■ **Page**
Question number 13 (see below) on the 1990 United States Census long form asked people to write in their ancestry or ethnic origin. 5% wrote simply "American." The most frequently reported ancestry in the US was German. Nearly one fourth of the American people (58 million) considered themselves to be of German or part German ancestry. The total US population in 1990 was 248,709,873.
The Top Fifteen Ancestry Groupsas reported in the 1990 census:
(numbers have been rounded)
Question 13 stated:
What is this person's ancestry or ethnic origin?
(See instruction guide for further information.)
(For example: German, Italian, Afro-Amer., Croatian, Cape Verdean, Dominican, Ecuadoran, Haitian, Cajun, French Canadian, Jamaican, Korean, Lebanese, Mexican, Nigerian, Irish, Polish, Slovak, Taiwanese, Thai, Ukrainian, etc.)
The Instructions for Question 13 stated:
Print the ancestry group. Ancestry refers to the person's ethnic origin or descent, "roots," or heritage. Ancestry also may refer to the country of birth of the person or the person's parents or ancestors before their arrival in the United States. All persons, regardless of citizenship status, should answer this question
Persons who have more than one origin and cannot identify with a single ancestry group may report two ancestry groups (for example, German-Irish).

■ **Task instructions**
1/ Format the records from the line containing "Screen dimensions: 912x679" through the end of the records as a Markdown table with the columns Row and Line, omitting blank lines. Leave the pictures out of the table.
2/ Resume the text on ancestry in the 1990 census where it stops.

■ **Records on finding words and elements**
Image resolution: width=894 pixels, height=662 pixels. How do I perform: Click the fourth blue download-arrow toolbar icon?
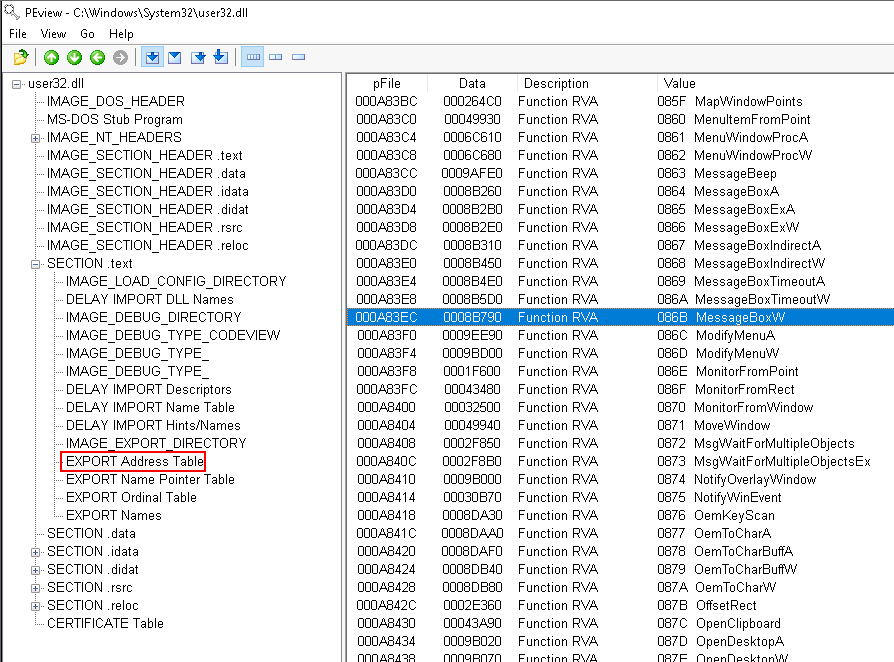coord(221,58)
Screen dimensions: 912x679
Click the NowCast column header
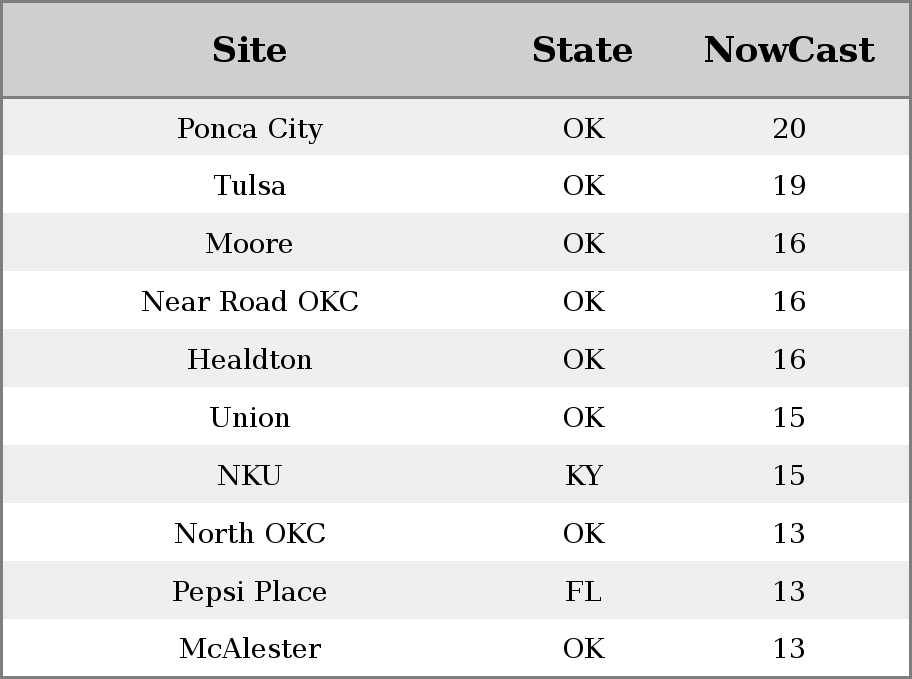pyautogui.click(x=789, y=50)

■ **Results of the exercise**
1/
| Row | Line |
|---|---|
| 1 | Screen dimensions: 912x679 |
| 2 | Click the NowCast column header |
| 3 | pyautogui.click(x=789, y=50) |

2/
Be specific, for example print whether West Indian, Asian Indian, American India. West Indian includes persons whose ancestors came from Jamaica, Trinidad, Haiti, etc. Distinguish Cape Verdean from Portuguese; French Canadian from Canadian; and Dominican Republic from Dominica Island.
A religious group should not be reported as a person's ancestry.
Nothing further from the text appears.